Jum`at, 26 Juli 2019 10:42 WIB

Font: Ukuran: - +

Bukaan hutan baru di habitat gajah Sumatra oleh PT. Tualang Raya, 16 Mei 2019Koordinat GPS : N 4 48 17, 50 E 97 29 57, 36

DIALEKSIS.COM | Jakarta - Tim investigasi lapangan Rainforest Action Network mendokumentasikan bukti pembukaan baru di hutan hujan dataran rendah wilayah timur laut Kawasan Ekosistem Leuser pada bulan Mei 2019 lalu.

Kawasan hutan yang dibuka memiliki konsentrasi keanekaragaman hayati yang diakui secara internasional sebagai habitat penting gajah Sumatra yang terancam punah dan merupakan rute migrasi gajah Sumatra menuju wilayah hutan utuh yang lebih luas yang tersisa di Indonesia.
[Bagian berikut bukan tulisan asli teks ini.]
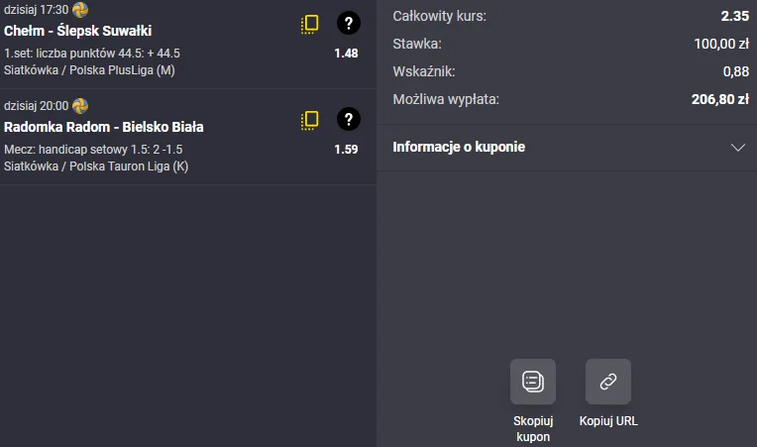Open the Radomka Radom - Bielsko Biała match title
Image resolution: width=757 pixels, height=447 pixels.
click(x=104, y=127)
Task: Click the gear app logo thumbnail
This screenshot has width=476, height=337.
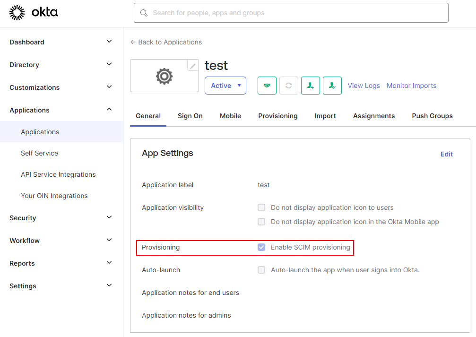Action: 164,76
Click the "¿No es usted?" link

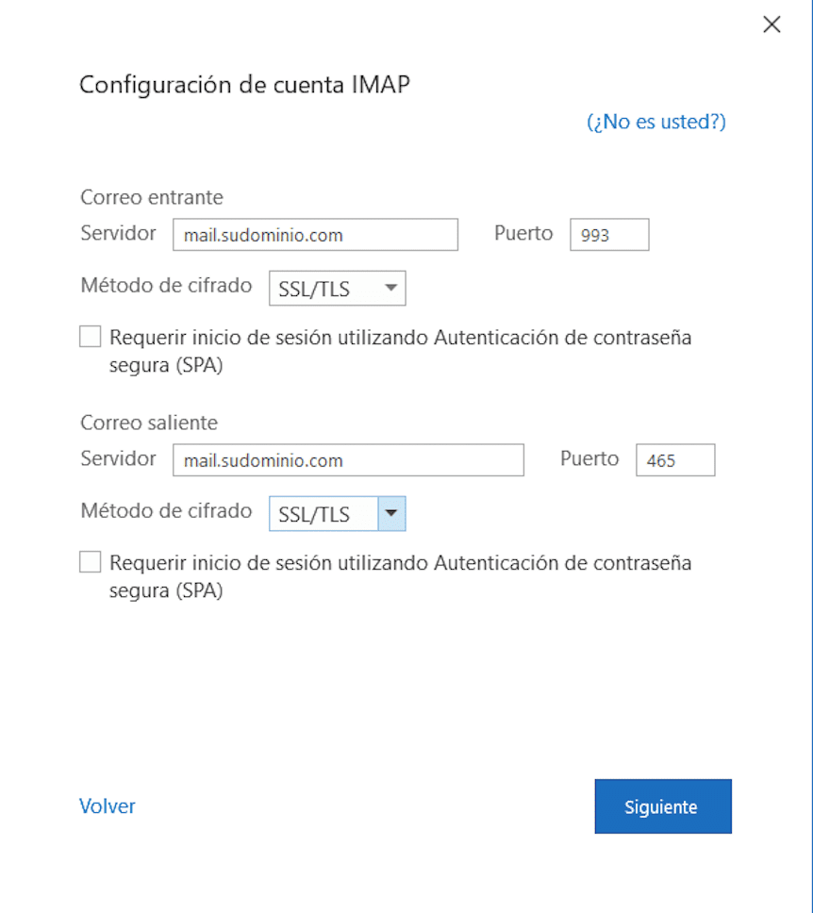(656, 122)
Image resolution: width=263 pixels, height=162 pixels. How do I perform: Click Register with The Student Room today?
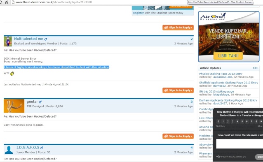[158, 13]
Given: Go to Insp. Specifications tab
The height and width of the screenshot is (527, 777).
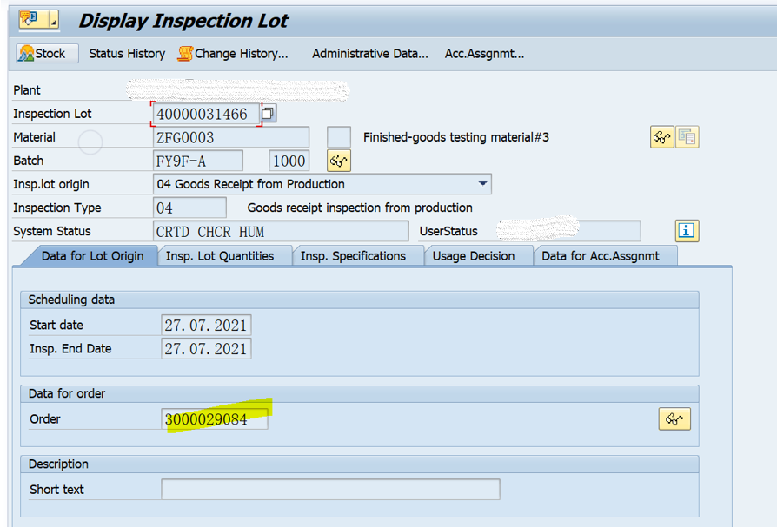Looking at the screenshot, I should tap(354, 256).
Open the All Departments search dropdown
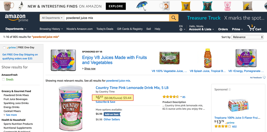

Para ahli satwa liar khawatir bahwa jumlah populasi gajah di kawasan tersebut lebih rendah dari yang diperlukan untuk mempertahankan populasi jangka panjang gajah Sumatra

"untuk mencegah agar spesies ini tidak punah sangat tergantung pada usaha menghentikan deforestasi yang terjadi pada lanskap hutan hujan dataran rendah kritis yang membentang melalui kabupaten Aceh Timur, kabupaten Aceh Utara, Aceh Tamiang hingga melintasi perbatasan Taman Nasional Gunung Leuser di Sumatera Utara." Ujar Kordinator Komunikasi Indonesia Rainforest Action Network, Leoni Rahmawati melalui siaran pers kepada Dialeksis.com, Jumat (26/7/2019)


Menurutnya, Kerusakan hutan terjadi terjadi di lahan yang dialokasikan untuk tiga perusahaan perkebunan kelapa sawit: PT. Nia Yulided, PT. Indo Alam dan PT. Tualang Raya.

"Ketiga perusahaan tersebut dimiliki oleh pengusaha Aceh. PT. Nia Yulided, perusahaan yang tercatat melakukan pembukaan lahan terbesar dan mendapatkan izin sejak Januari 2019 tersebut merupakan milik Bapak Dedi Sartika, menantu Tarmizi A Karim, mantan Gubernur sementara Aceh" jelas leoni.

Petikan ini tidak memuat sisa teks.